Yousheng Li, Wei Wei, Yanfei Zhu, Jian Wang, Jieshou Li

Nanjing University, Nanjing, People's Republic of China

Chronic vasculopathy(CV), characterized by diffuse mesenteric intimal hyperplasia, is one of typical feature of CR. The second part of the study of the study has revealed that n-3PUFAs significantly ameliorate CV. However, the underlying mechanisms remain to be investigated. HMGB1, a unclear protein, belongs to damage-associated molecular pattern molecules. It, physiologically located at nucleus, is released to extracellular environment and binds to Toll-like receptor (TLR) and RAGE in pathological conditions. TLR and RAGE are pattern-recognition receptors, which mediate non-specific inflammatory responses. These responses not only contribute to development of atherosclerosis and diabetic vasculopathy, but enhance specific allograft rejection. The present study is to investigate the expression of HMGB1 and REGE in CV and their alterations by n-3 PUFAs.

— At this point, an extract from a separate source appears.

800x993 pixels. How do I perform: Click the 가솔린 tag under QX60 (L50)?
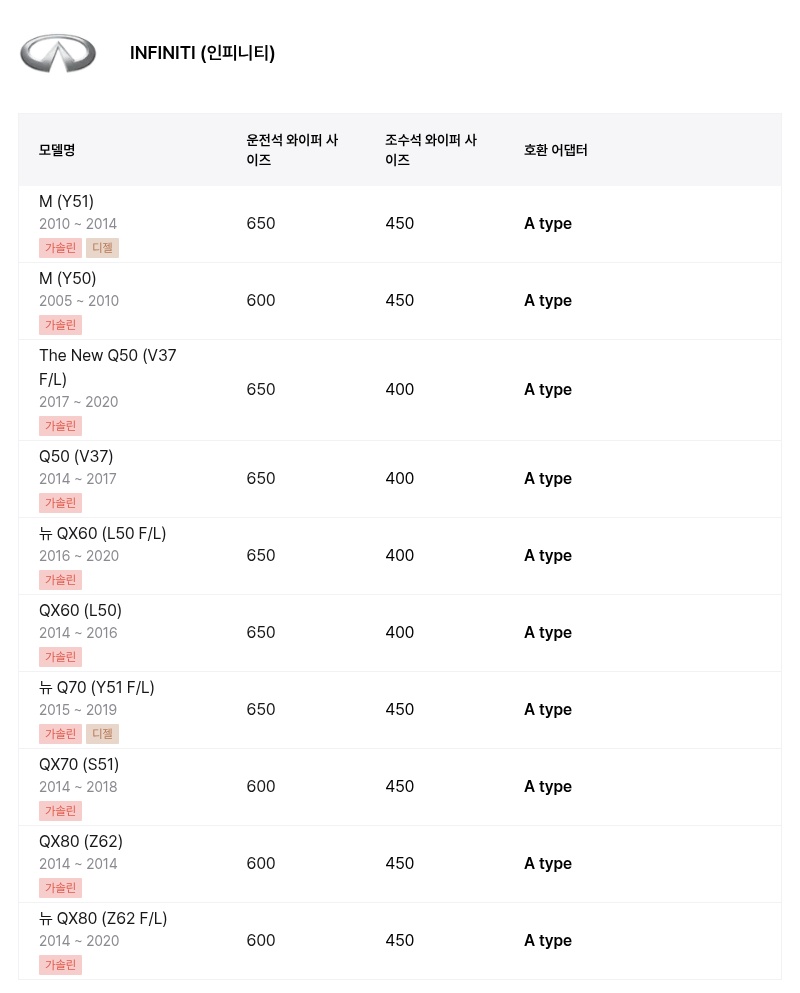point(60,657)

Through immunohistological fluorescence and Western blot, we detected the expression of HMGB1 and RAGE in mesenteric vessels, and found that their expression was elevated in CV. As compared to PBS group, the FO group had significantly lower HMGB1 and RAGE expression while their expression was not changed in the CO group. Via fluorescent immunostaining, we also detected the expression of the two molecules in the endothelial cells isolated from graft mesentery. The results were in accordance with those seen from graft mesenteric vessels.

In conclusion, HMGB1 and RAGE expression was elevated in CV. It suggested that would contribute to the CV development. Their expression was reduced by n-3 PUFAs, which might be associated with the protective effect n-3 PUFAs on CV.

Keywords: n-3 polyunsaturated fatty acids, high mobility group box-1, receptor for advanced glycation end product, mesenteric endothelial cell, chronic vasculopathy of small bowel allograft, orthotopic small bowel transplantation, chronic rejection.